Standard Query Parameters
There is a set of standard query parameters available for each endpoint. The standard query parameters support filtering and sorting of the results, and also support pagination with limit and offset.
Each endpoint can also have additional query parameters specific to it, which are described for each endpoint separately later in this document.
Sorting There can be many sorting conditions applied to one request, provided in a list. Each sorting condition has a by field and an order.
Filtering There can be many filters applied to one request, provided in a list. Each filter condition has a by field, an operator, and a value.
The supported operators are:
Standard Response Envelope
The response for each endpoint will follow a standard pattern.
The data section will contain a list of the response objects, for example a list of historical time series or a list of forecast data points (see their definitions later in the document).
The meta section will contain a standard set of metadata about the request and any endpoint specific query parameters used.
Categories
All Expana data is categorized into 23 main commodity categories. Every historical time series and forecast time series belongs to one main category. Each category has a full name and a short name. You can use the short name to query in the category endpoints.
Historical Data
Expana’s dataset covers 30k+ historical time series. They represent the historical trends of prices, supply, export, import and more for a wide range of commodities.
Historical Series Data Point
Each historical data point contains several pieces of information described below.
All data points are stored with the potential of having a range. All items have Low, High and Mid available. If a data point is not a range, it will have the same value in Low, High and Mid.
A data point can also include additional information from third party sources like the USDA (United States Department of Agriculture) and for some Expana proprietary series - pounds, trades, loads, and a weighted average.
Frequency Conversion
Each historical series in Expana came from its source (internal PRA or external) with a specific frequency. The vast majority of series have one source frequency, however some sources (e.g. USDA) publish their series in more than one frequency.
You can find the available source frequencies in the sourceFrequencies parameter of every Historical Time Series object.
Expana also supports frequency conversion. You can request the historical data points in any frequency that is less frequent than the source frequencies (e.g. ask for Weekly or Monthly if a series came as Daily from source, or ask for Monthly if it came as Weekly and so on).
This is specific to each historical time series, as each series has a different source frequency.
In general, the available frequencies in Expana are Daily, Weekly, Monthly, Quarterly, Semi-Annually, Yearly.
You can provide your chosen frequency as a query parameter in the Get Historical Series By Code endpoint. Please note: Frequency conversion is only available for this endpoint, as available frequencies are series specific (no conversion to more frequent frequency)
Currency Conversion
The Data Direct API allows for conversion between all supported currencies for historical data points. See the full list of supported currencies in the appendix.
You can provide your chosen currency as a query parameter in the get historical series by code endpoint. Please note: Currency conversion is only available for this endpoint, as available frequencies are series specific (not all series have a currency)
Unit Conversion
The Data Direct API allows for conversion between applicable units for historical data points. See the list of units that can be validly converted between each other in the appendix.

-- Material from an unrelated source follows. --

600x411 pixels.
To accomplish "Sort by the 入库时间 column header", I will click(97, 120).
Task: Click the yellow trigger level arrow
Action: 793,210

You can provide your chosen unit as a query parameter in the get historical series by code endpoint. Please note: Unit conversion is only available for this endpoint, as available units to convert to are series specific. See in the appendix.
If you provide an invalid unit (for example trying to convert kilograms to meters), an appropriate error will be returned.
Forecast Data
Expana’s dataset covers 1k+ forecast time series, generated by Expana’s expert forecasting team. Note that we don’t support frequency, currency, or unit conversions for forecast series.
Forecast Series
Each forecast time series in Expana is based on a historical time series, therefore they share many properties, mostly importantly the code.
Forecast Series Data Point
Each forecast data point contains several pieces of information described below.
The forecast data points produced by our forecasting team are of type target data points. Additionally, we also run an interpolation algorithm to generate forecast data points between target data points. They are of type interpolated.